Cedar Fair (FUN) dropped from $29 down to about $6 in just over a year, now it's at $53.

Netflix dropped from $295 to $66 in a few months, now it's at $448.


----------



## Jon_Snow (May 20, 2009)

Uhh, yeah... i've had a lot of fun owning FUN.:tongue-new:


----------



## doctrine (Sep 30, 2011)

A lot of those examples are big falls, but 90% is a massive fall. For example, Netflix dropping from $295 to $66 is a big drop, but it still has to drop another 56% to hit ten cents on the dollar. 

Teck is a good example of 90%+ drop and then recovery, although it has since fallen quite a bit in the last couple years and is now well below the pre-recession levels.


----------



## Just a Guy (Mar 27, 2012)

I think we should cut out a general market decline like 2008 as well when everything dropped. Or when the Japanese market crashed...I also don't want to include volatile stocks that have a history of fluctuations. This would be an individual stock that happened, maybe a darling, that crashed all by itself...maybe time-warner when it bought AOL would be a good example.


----------



## donald (Apr 18, 2011)

what about blackberry(at a high of 200+ a share,granted tech bubble but it dropped to 13 bucks and than came roaring back again---look at the company's long term stock chart)it almost died a death and now for sure it is dying i would say this time!


----------



## Westerncanada (Nov 11, 2013)

Junior Mining Company Aurcana (AUN.V) went down to $0.11.. hit the bottom, the price of silver shot up a bit and they were at $6.00.. the historical chart's have always jumped way up, and way way down... I have 5000 Shares at $1.30.. so would love to see a nice little silver pump this year but fully aware they may capsize at any given point..


----------



## Just a Guy (Mar 27, 2012)

Yeah, I don't think juniors count...too manipulated, too volatile.


----------



## Westerncanada (Nov 11, 2013)

Just a Guy said:


> Yeah, I don't think juniors count...too manipulated, too volatile.

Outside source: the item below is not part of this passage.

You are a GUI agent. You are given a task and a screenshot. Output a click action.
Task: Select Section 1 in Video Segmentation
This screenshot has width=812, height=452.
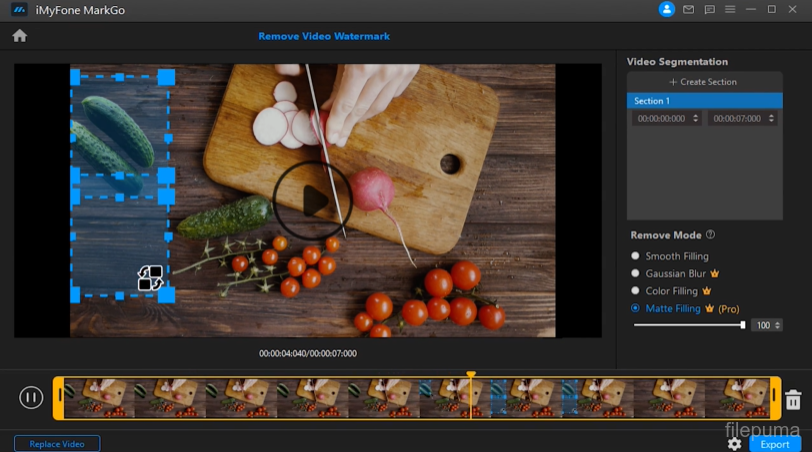pyautogui.click(x=704, y=101)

I agree. Very Volatile.. I think this stock on it's own just had their COO/Director step down and the stock took a beating.. and as soon as they name the new COO (assuming he has a good track record) the stock will shoot back up even though the business model hasnt changed...


----------



## cainvest (May 1, 2013)

Didn't Air Canada do a big drop in the early-mid 2000's?


----------



## Eclectic12 (Oct 20, 2010)

^^^^^

I remember kicking myself for not buying during trading shortly after Sept 11th, 2001 ... but I can't seem to find anything that's giving the prices to confirm if it meets the "drop 90%" category.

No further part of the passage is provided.